Pujara will step out in Delhi on Friday to play his 100th against the familiar foesSome 13 years after his debut against a Ricky Ponting-led Australia side in Bangalore, Pujara will step out at Delhi's Arun Jaitley Stadium on Friday to play his 100th against the familiar foes.
It has been a rollercoaster journey for the 35-year-old, whose batting, built around a watertight defence, is something of an anachronism particularly when England are threatening to change how Test cricket is played with their ultra-aggressive 'Bazball' approach.
Even within India's star-studded batting lineup of flashy shot-makers, Pujara, who bats as if runs are to be earned and not plundered, is conspicuous by not being so.
At number three, his primary task is to soak up the pressure and soften the new ball, sometimes putting his body on the line, to make batting easier for those around him.
Pujara played the last of his five one-day internationals in 2014 and his name does not attract bids in the Indian Premier League but India's top order bulwark has refused to overhaul his game to suit shorter formats.

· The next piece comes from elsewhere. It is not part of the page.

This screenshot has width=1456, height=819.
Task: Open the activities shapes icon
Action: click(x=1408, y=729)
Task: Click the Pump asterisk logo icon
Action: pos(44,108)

"Each and every player has different style. What I have learnt in all these years is - stick to your strengths," Pujara told reporters on Thursday.
"You need to back that and I have added few shots to my game in last couple of years and I'm continuing to grow as a cricketer." Australia will be sick of the sight of Pujara crouching on his bat-down stance having found him practically immovable when India became the first Asian nation to win a Test series Down Under in 2018-19.

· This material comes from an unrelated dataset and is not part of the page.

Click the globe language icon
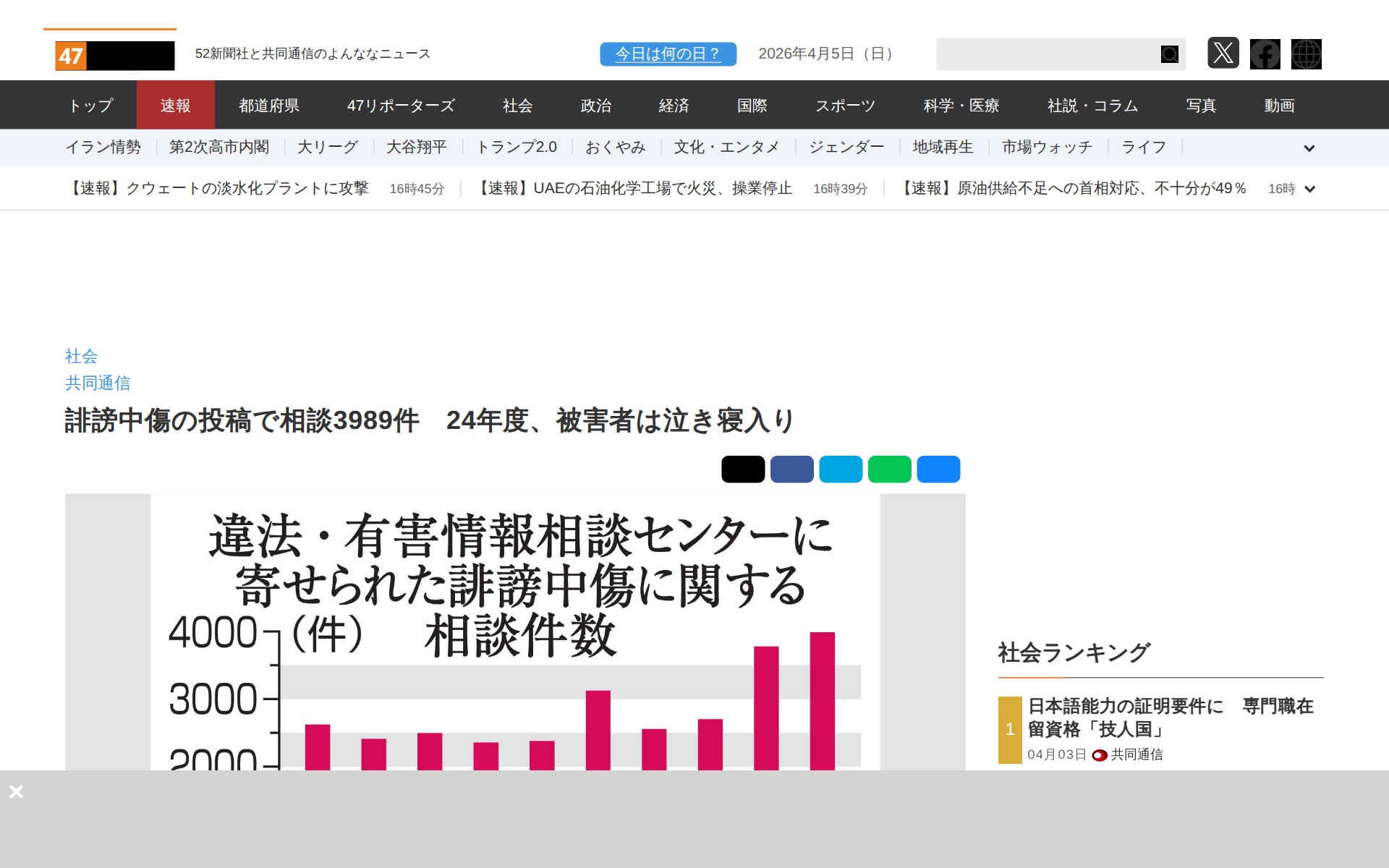This screenshot has height=868, width=1389. 1306,54
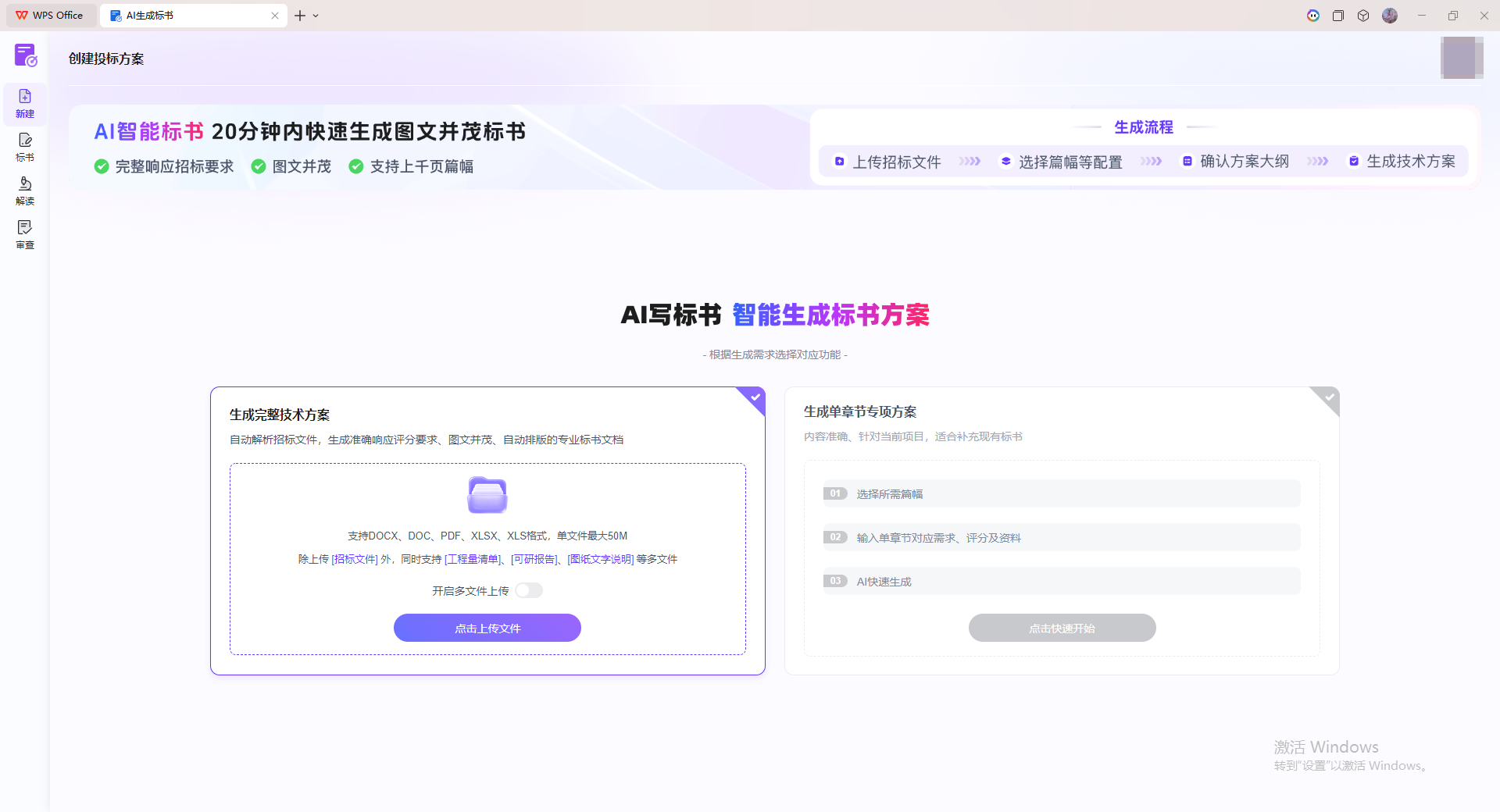The width and height of the screenshot is (1500, 812).
Task: Select the 新建 icon in the left sidebar
Action: (x=25, y=103)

Pujara finished the series as the leading scorer and the player-of-the-series award.
Blessed with an incredible power of concentration, Pujara has forged a technique that allows him to grind down an attack, and his 7000-plus Test runs, which include 19 hundreds, vindicates that old-world approach.
His strike rate, 44.44, is occasionally debated but the fact that he is dismissed once every 99.4 deliveries makes him a long-form asset.
Pujara is celebrated for his determination which has earned him the Tamil Nickname 'Mirugam', which means 'the beast', from team mate Ravichandran Ashwin.
"Just like a beast focuses single-mindedly on its prey, Puji focuses on batting," Ashwin wrote on ESPNcricinfo website.
Discipline and detachment, especially from social media, are crucial to his game, says Pujara.
"One has to be disciplined to be successful in Test format over a period of time.
"It's important to shut out the outside noise... I try to detach myself from social media, newspapers and televisions - even if it's positive (publicity)."